▶ EXTRACT TO READ:
━━━━━━━━━━━━━━━━━━━━

You could try (force-)reinstalling or (force-)updating /usr/ports/devel/qmake4, which is where g++ is tied in to the make process.


----------



## lyuts (Feb 7, 2009)

You are doing the same thing. I mean you are using the same QMAKESPEC as before. 
Here what it says:


> The specified system/compiler is not supported:
> 
> /usr/ports/devel/qt4-moc/work/qt-x11-opensource-src-4.4.3/mkspecs/freebsd-g++



You should reconfigure it and make it use freebsd-g++34 as your QMAKESPEC. Just like I wrote earlier. It works fine.


----------



## Brandybuck (Feb 8, 2009)

I would uninstall qt4-qmake, and all packages that depend on it. Then try it again.

REPEAT: uninstall qt4-qmake package.


----------



## mfaridi (Feb 8, 2009)

lyuts said:
			
		

> You are doing the same thing. I mean you are using the same QMAKESPEC as before.

━━━━━━━━━━━━━━━━━━━━

▶ DATA BLOCK:
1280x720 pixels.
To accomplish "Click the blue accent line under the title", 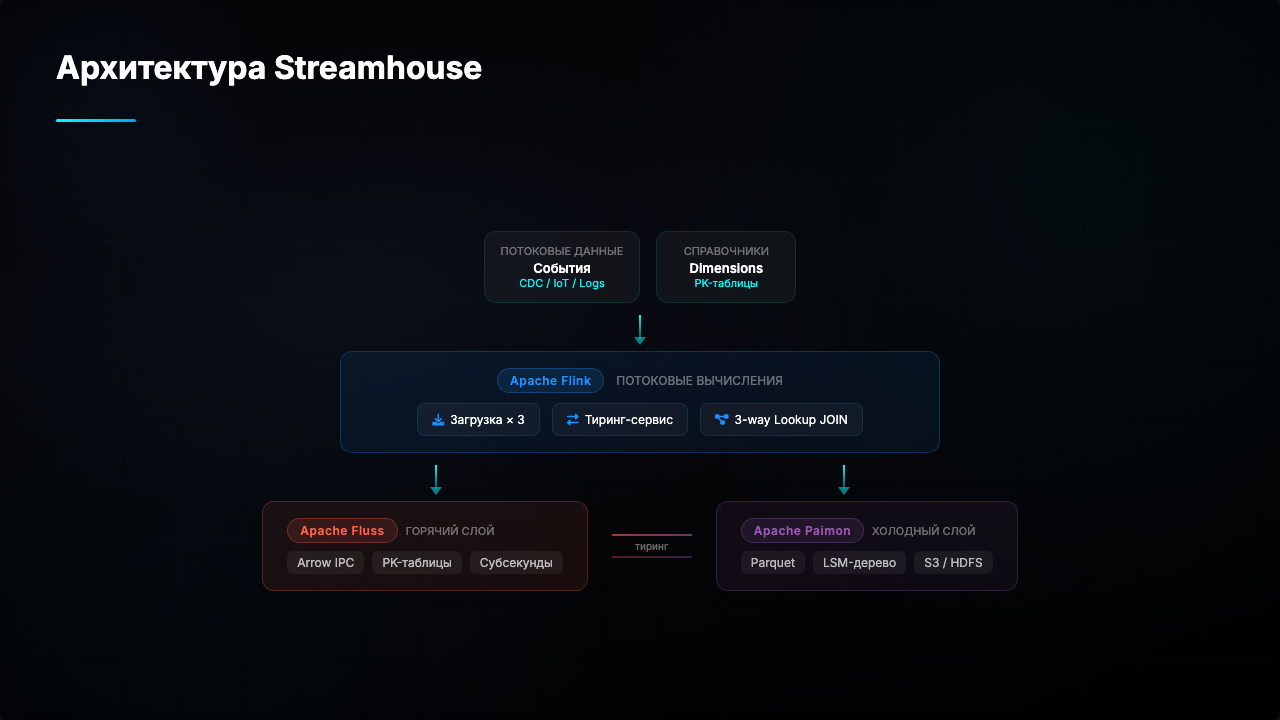I will click(96, 120).
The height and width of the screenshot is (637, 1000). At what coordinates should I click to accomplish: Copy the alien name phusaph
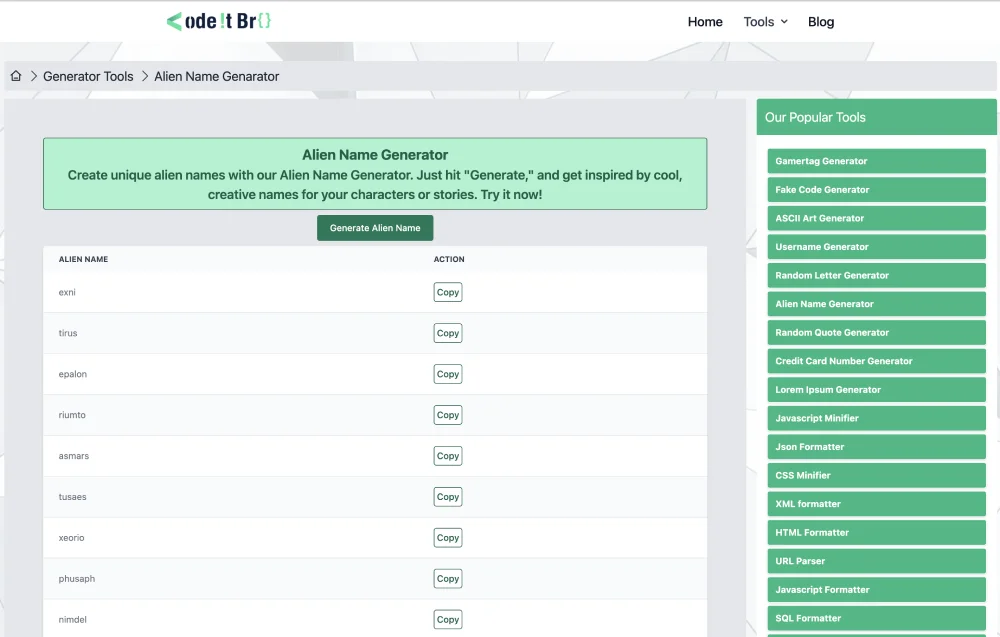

━━━━━━━━━━━━━━━━━━━━

▶ EXERCISES TO COMPLETE:
a - Answer these from the qmake forum thread above:
(i) Which port does the first post suggest force-reinstalling or force-updating?
(ii) Which QMAKESPEC does lyuts say to use instead?
(iii) Which package does Brandybuck say to uninstall?
b - In the qmake forum thread, why does lyuts say the setup should be reconfigured to use freebsd-g++34? Answer in one to three sentences.
c - Carry on the qmake forum thread from the last line shown.

▶ EXPECTED OUTPUTS:
a -
(i) /usr/ports/devel/qmake4
(ii) freebsd-g++34
(iii) qt4-qmake, along with all packages that depend on it

b - The build is still using the same QMAKESPEC as before, and the error says that system/compiler, the freebsd-g++ mkspec, is not supported. lyuts says freebsd-g++34 works fine.

c -
> Here what it says:
> 
> 
> You should reconfigure it and make it use freebsd-g++34 as your QMAKESPEC. Just like I wrote earlier. It works fine.



I do that but still I see that error.


----------



## mfaridi (Feb 8, 2009)

Brandybuck said:
			
		

> I would uninstall qt4-qmake, and all packages that depend on it. Then try it again.
> 
> REPEAT: uninstall qt4-qmake package.



I do that but still I see that error.


----------



## Brandybuck (Feb 8, 2009)

Subscribe to the kde-freebsd mailing list. Ask there, including full information.


----------



## easty (Feb 24, 2009)

*bugly qt4 port on amd64*

i have this problem to.
i upgrade qt4 port manualy each pkg.
example:
you need source of qt4-4.4.3
and copy directory mkspecs into build dir of port

cd /usr/ports/some port of qt4/
make
... errorrrrr

copy -R /home/myname/qt4source/mkspecs /usr/ports/some port of qt4/work/qt-x11-opensource-src-4.4.3/

make
make deinstall
make install


----------



## lyuts (Feb 25, 2009)

Try to install qmake package. You can get it here:

ftp://ftp.freebsd.org/pub/FreeBSD/ports/i386/packages-7-stable/devel

Just search for qt4-*.tbz packages.


----------



## mfaridi (Feb 25, 2009)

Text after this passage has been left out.